Computer Science Researchers Secure Contract to Develop Authentic Authorship Attribution and Anonymization Methods

Date

Author

By Casey Moffitt
Argamon and Shu

Researchers at Illinois Institute of Technology have combined efforts with researchers at Charles River Analytics, Rensselaer Polytechnic Institute, Aston University, and the Howard Brain Sciences Foundation to secure a contact for a project that combines natural language processing and machine learning to develop a versatile, theory-based approach to authorship attribution and obfuscation.

Shlomo Argamon, professor of computer science and chair of the Department of Computer Science at Illinois Tech, and Kai Shu, Gladwin Development Chair Assistant Professor of Computer Science at Illinois Tech, received $1.6 million of an $11.3 million contract from the Human Interpretable Attribution of Text Using Underlying Structure program of the Intelligence Advanced Research Projects Activity to develop AUTHOR: Attribution, and Undermining the Attribution, of Text While Providing Human-Oriented Rationales. 
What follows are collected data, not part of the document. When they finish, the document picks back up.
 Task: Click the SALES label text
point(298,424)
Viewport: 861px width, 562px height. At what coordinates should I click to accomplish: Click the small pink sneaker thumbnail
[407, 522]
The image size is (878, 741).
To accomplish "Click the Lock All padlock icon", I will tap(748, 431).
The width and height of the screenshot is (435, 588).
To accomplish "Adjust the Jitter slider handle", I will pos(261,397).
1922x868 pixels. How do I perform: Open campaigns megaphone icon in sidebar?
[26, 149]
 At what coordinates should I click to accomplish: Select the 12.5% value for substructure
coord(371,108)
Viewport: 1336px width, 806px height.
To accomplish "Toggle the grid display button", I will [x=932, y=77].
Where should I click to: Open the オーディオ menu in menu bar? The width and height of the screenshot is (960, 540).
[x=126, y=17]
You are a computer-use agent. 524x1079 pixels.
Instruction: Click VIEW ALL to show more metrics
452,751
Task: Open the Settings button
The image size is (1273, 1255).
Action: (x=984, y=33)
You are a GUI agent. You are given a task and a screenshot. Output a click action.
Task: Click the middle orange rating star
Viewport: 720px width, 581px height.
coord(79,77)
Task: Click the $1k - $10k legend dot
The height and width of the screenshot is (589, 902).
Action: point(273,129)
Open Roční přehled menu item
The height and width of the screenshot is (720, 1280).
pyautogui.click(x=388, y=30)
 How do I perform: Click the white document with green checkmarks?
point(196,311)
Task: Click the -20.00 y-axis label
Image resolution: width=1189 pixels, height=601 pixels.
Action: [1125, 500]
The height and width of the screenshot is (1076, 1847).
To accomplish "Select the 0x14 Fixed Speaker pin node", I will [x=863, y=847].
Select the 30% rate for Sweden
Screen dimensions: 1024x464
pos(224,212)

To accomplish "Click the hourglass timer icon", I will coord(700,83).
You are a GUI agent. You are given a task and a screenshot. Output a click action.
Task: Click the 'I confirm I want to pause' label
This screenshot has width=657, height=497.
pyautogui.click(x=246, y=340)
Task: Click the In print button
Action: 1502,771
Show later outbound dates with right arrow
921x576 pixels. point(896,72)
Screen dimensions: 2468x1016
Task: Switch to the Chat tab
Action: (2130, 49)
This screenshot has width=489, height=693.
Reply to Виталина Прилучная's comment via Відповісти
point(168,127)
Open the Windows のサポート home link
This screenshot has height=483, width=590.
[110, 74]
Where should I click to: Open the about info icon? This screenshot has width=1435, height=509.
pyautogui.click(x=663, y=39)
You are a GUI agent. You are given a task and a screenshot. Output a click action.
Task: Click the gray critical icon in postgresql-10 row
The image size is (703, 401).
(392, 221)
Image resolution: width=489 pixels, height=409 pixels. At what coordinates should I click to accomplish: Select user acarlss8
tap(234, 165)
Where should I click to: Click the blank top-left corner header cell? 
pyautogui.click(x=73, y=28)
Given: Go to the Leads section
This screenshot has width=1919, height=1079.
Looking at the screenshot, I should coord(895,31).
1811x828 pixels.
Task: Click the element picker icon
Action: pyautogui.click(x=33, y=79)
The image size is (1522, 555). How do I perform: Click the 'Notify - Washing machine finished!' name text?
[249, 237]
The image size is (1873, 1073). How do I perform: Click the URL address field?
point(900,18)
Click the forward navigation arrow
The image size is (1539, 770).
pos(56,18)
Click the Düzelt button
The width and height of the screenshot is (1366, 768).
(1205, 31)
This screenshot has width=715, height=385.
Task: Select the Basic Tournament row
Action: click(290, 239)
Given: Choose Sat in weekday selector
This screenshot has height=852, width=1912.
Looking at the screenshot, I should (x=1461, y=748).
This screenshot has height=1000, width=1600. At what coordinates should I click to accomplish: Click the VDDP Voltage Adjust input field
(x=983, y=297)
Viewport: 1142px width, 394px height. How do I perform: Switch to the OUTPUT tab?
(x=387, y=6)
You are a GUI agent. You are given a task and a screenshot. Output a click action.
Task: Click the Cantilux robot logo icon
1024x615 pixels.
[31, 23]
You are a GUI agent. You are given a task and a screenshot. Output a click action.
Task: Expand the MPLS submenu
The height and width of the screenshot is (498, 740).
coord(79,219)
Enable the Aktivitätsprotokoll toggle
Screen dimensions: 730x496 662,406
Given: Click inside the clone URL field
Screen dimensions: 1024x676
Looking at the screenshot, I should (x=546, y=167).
AUTHOR promises to capture the writing style of specific uncredited authors through natural language processing and machine learning techniques to create stylistic fingerprints. On the flip side, AUTHOR will be used to develop authorship privacy, anonymizing identities of authors, especially when their lives are in danger.

“There are a number of different types of authorship attribution tasks,” Argamon says. “One is where there is a particular author who we want to identify in different texts. Another is where we have a specific text which we want to attribute to one of a number of candidate authors. A third is simply to determine when two texts have been written by the same person or not.”

Authorship analysis has always played an important role in intelligence and law enforcement. The urgency has been amplified by malicious actors using the virtual megaphone of the internet to exploit anonymity, and growth of machine-generated disinformation on social media. Identifying machine-generated text, or better yet specific machines, is another challenge.

“With large language models, such as GPT-3, it is possible that human-like texts can be generated from these ‘bots,’” Shu says. “Our work will explore deep generative models and style transfer techniques to explore the boundary of human-written and machine-generated texts.”

Current methods of authorship analysis and obfuscation (anonymization) have limitations. A major problem in regards to attribution is identifying authorship when the questioned document is of a different type than the known documents. Each person’s characteristic style of writing comes out in different ways depending on the document that they write such as a personal letter, a persuasive essay, an academic article, a blog post, or a short story. Each of these document types has a style that modifies the author’s own style.

“The best current methods do very poorly when test documents are of a different type than the training documents,” Argamon says. “We will develop author models that incorporate such stylistic domain dependence to enable more generally effective attribution.”

Obfuscating authorship involves changing the way a text is written while maintaining its meaning. Recent advances in machine learning have made it possible for computers to generate text that is fluent in a specific language, but these methods do not have any real understanding of the meaning of the text. This often leads to generation of false or meaningless statements. 

“Our work will explore integrating deep learning with semantic knowledge representation to create useful representations of both the style and content of a text,” Argamon says. “That way the style can be changed while keeping the content constant.”

AUTHOR is expected to develop identifying fingerprints by evaluating grammar and singling out discourse features, such as how arguments are constructed, combined with traditional methods such as word use and frequency.

Unlike other algorithms, AUTHOR also will explain how author identification has been established.

The project has a wide range of promising applications including identifying counterintelligence risks, combating misinformation online, fighting human trafficking, and even figuring out authorship of ancient religious texts.

Although computational authorship analysis has gained recognition within the last decade, Argamon has been conducting research in the field for more than 25 years. 

“IARPA’s HIATUS program, which funds AUTHOR, is the first research funding program that has focused on this problem, and it promises, through our work and that of the other teams, to produce fundamental advances in our understanding of authorship as it is represented in texts,” he says.